«La letra con sangre entra», se decía en las escuelas españolas de mediados del siglo pasado. No había otra forma de conseguir que los niños aprendieran a leer, si tenemos en cuenta que por aquel entonces el libro más utilizado para tal fin era Don Quijote de la Mancha.
Nadie duda de la grandeza de la novela de Cervantes, faltaría más. Pero pon a un niño de seis años de pie, en su pupitre, delante de sus compañeros de clase, y exígele que lea en voz alta cualquier párrafo de tan insigne obra:
«Viendo, pues, que en efecto no podía menearse, acordó de acogerse a su ordinario remedio, que era pensar en algún paso de sus libros, y trájole su cólera a la memoria aquel de Baldovinos y del marqués de Mantua, cuando Carloto le dejó herido en la montaña…».
Nadie sobrevive a una experiencia como esa. Y si alguien lo consigue, en su inconsciente habrá quedado grabado el horror de sus primeras lecturas hasta el final de sus días.
Aprender a leer de pie y en voz alta es una tortura que viene de antiguo. Stephen Greenblatt, en su libro El giro, nos cuenta cómo ya en el siglo IV el santo copto Pacomino así se lo exigía a los jóvenes monjes de los monasterios por él fundados en el antiguo Egipto.
«Y si es analfabeto irá a la hora prima, tercia y sexta con alguien que pueda enseñarle y que habrá sido designado para ello.
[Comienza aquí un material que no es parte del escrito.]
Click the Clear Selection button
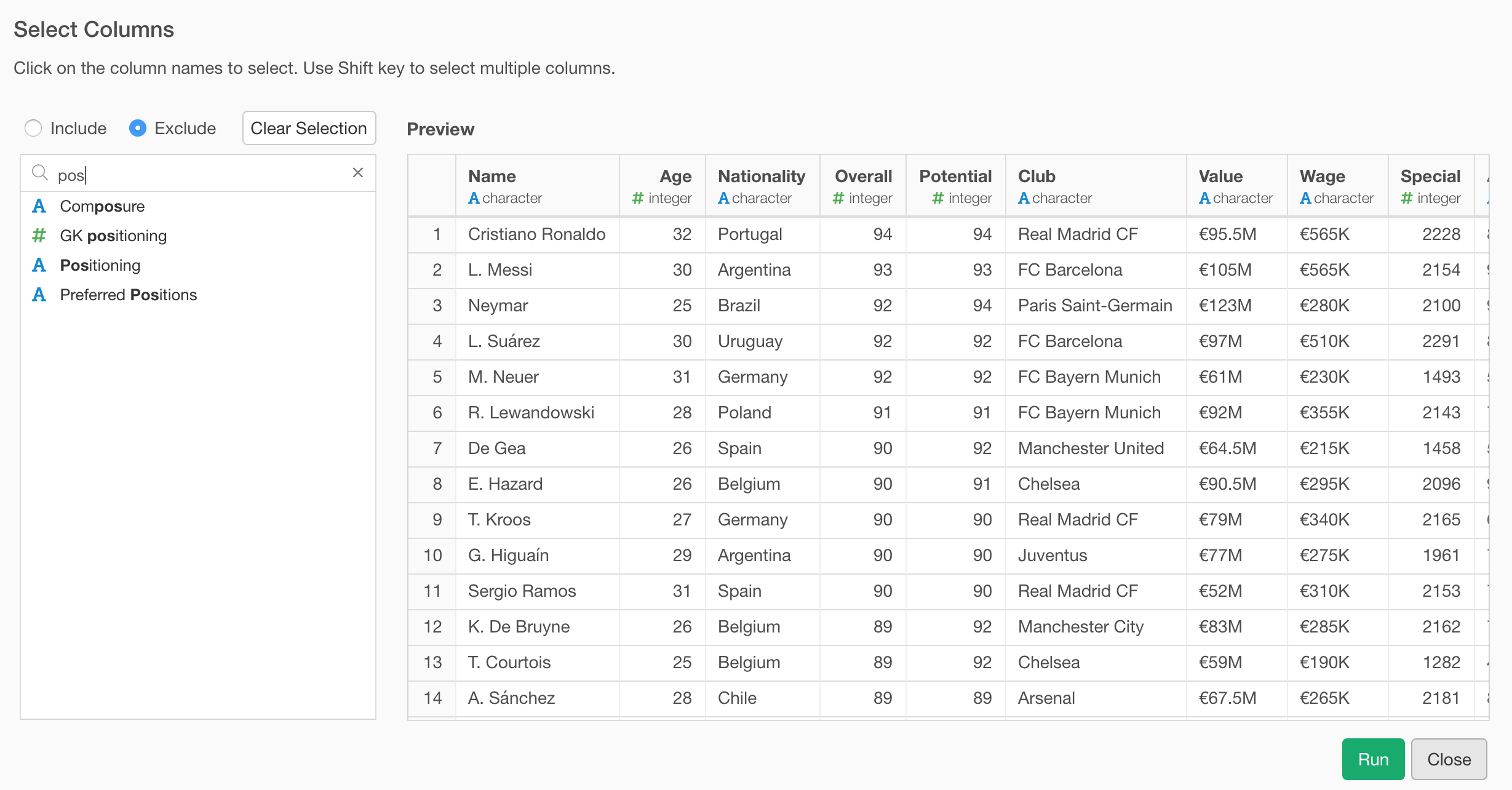This screenshot has width=1512, height=790. pos(309,128)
Se mantendrá de pie delante de él y estudiará con la mayor atención y con toda gratitud. Se escribirán para él los elementos de las sílabas, los verbos y los nombres y, aunque no quiera, se le obligará a leer».
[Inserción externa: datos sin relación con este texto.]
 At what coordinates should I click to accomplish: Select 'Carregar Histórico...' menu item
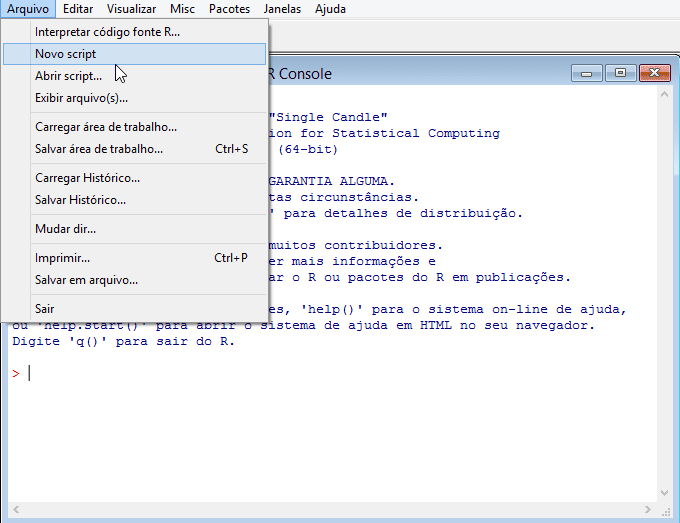(87, 178)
Este maltrato literario no solo no decayó con el paso del tiempo, sino que continuó empeorando. Doscientos años más tarde, la regla de San Benito, la mayor en aquel momento, mostró especial rigor con los frailes reacios a la práctica de la lectura.
«A la negativa de leer durante las horas de rigor se respondería primero con una reprimenda en público y luego, si el individuo persistía en su rechazo a la lectura, se le trataría a golpes».
En el presente la realidad es muy distinta. Los niños comienzan muy pronto a familiarizarse con los libros. Aprenden a distinguir el boca arriba del boca abajo, a hojear, a identificar dibujos e incluso a diferenciarlos de las letras que los acompañan. Así descubren también, de forma intuitiva, que esas letras tienen un significado implícito.
Después aprenden a deletrear las palabras más sencillas y frecuentes. Los cuentos, paulatinamente, van ganando en vocabulario. Eso les permite adentrarse en las mayúsculas, la puntuación, los fonemas… Y todo, desde la sensación de que son ellos los que se adueñan de las palabras y no al revés.
De este modo, cuando finalmente un niño comienza a comprender un texto con cierta fluidez, lo hace con la certeza de que leer y placer son una misma cosa. Y eso lo cambia todo. Porque entonces la lectura se convierte en su herramienta fundamental de acceso al conocimiento.
La lástima es que conseguir algo que hoy nos parece tan simple nos ha llevado más de mil años de castigos y reprimendas. Y lo irónico del caso es que ahora que contamos con las generaciones más capacitadas emocionalmente para disfrutar de la lectura en toda su potencialidad, la abrumadora hegemonía de la imagen audiovisual no les deja aprovecharlo.
Siempre es lo mismo. Y es que no hay manera de que el tiempo de los hombres y el tiempo de la historia consigan, al menos de vez en cuando, ponerse de acuerdo.